Il noto economista e senatore dem, Carlo Cottarelli, ha dichiarato nel corso della trasmissione Che tempo che fa, in onda su Rai 3 che in settimana lascerà il suo seggio a Palazzo Madama per accettare l’offerta dell’Università cattolica che gli ha “chiesto di dirigere un programma per l’educazioni delle scienze sociali ed economiche rivolto agli studenti delle scuole superiori”.

Alle elezioni politiche 2022 Carlo Cottarelli è stato candidato al Senato, da indipendente, nelle liste del Partito Democratico, guidato dall’allora segretario Enrico Letta.
Nonostante la sconfitta nel collegio uninominale Lombardia – 11 (Cremona), contro l’allora candidata del centro-destra e oggi ministro del Turismo, Daniela Santanchè, Cottarelli è stato successivamente eletto al Senato col sistema proporzionale, in quanto capolista del Pd nel collegio plurinominale Lombardia – 02.

Ma al di là della prestigiosa offerta dell’Università cattolica, incompatibile con l’attività di Senatore, Carlo Cottarelli non si riconosce nella linea dell’attuale segretario dem, Elly Schlein che, secondo l’economista, sta spostando il Pd più lontano da quelle che sono le sue idee liberaldemocratiche.

Sono tante, infatti, le divergenze che dividono il numero uno del Pd, Elly Schlein, e l’ex direttore del dipartimento Affari Fiscali del Fondo Monetario Internazionale, Cottarelli, che alle primarie del Partito Democratico dello scorso 26 febbraio aveva sostenuto il candidato Stefano Bonaccini.

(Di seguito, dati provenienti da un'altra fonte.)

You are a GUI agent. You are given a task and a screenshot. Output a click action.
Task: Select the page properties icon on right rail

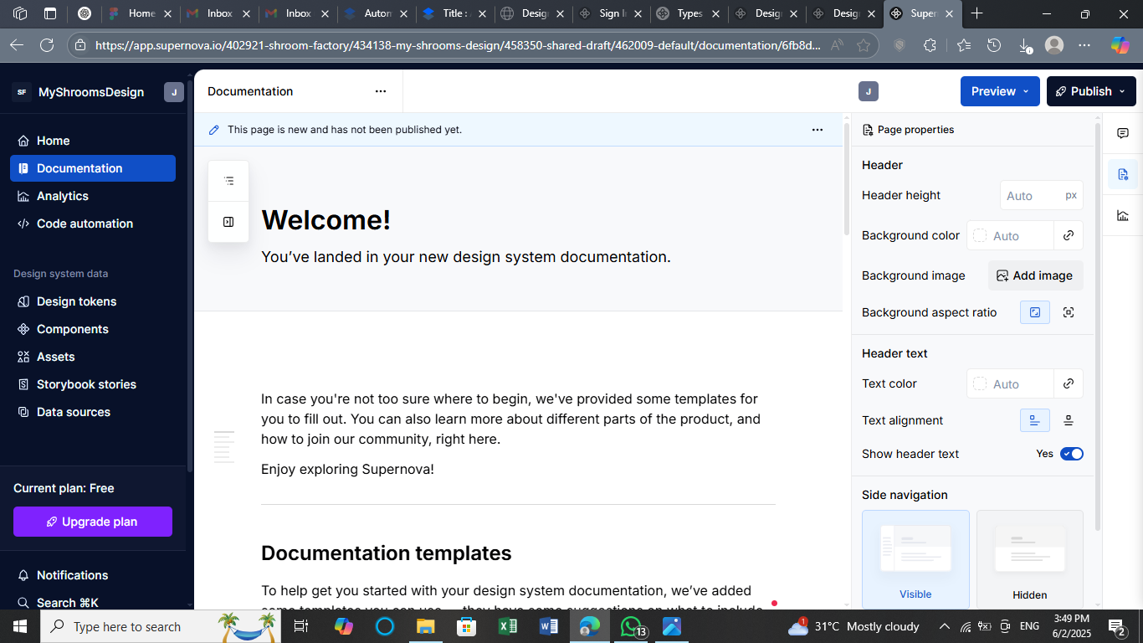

Carlo Cottarelli, nella sua lettera a Repubblica, dove ha annunciato le sue dimissioni dal Senato e dal Pd, sui rapporti con Elly Schlerin ha precisato:“Ho grande stima di Elly Schlein e non credo sbagli a spostare il Pd verso sinistra. Ciò detto, mi trovo ora a disagio su diversi temi”.

I diversi temi su cui Cottarelli ha dichiarato di trovarsi a disagio sono: la marcia indietro sul Jobs Act, il freno al Superbonus, il no ai termovalorizzatori, le posizioni sull’utero in affitto.

Carlo Cottarelli ha tuttavia precisato che dopo l’uscita dal Pd ha ricevuto offerte da altri partiti ma non cambierà partito: “A me non sembra giusto cambiare partito.
Io sono stato eletto nel proporzionale – prosegue Cottarelli-, la gente non ha votato il mio nome ma il partito. Mi sono state fatte offerte di spostarmi in altri gruppi, non dico quali, ma è abbastanza intuitivo. Non sono di maggioranza né è il Movimento 5 Stelle”.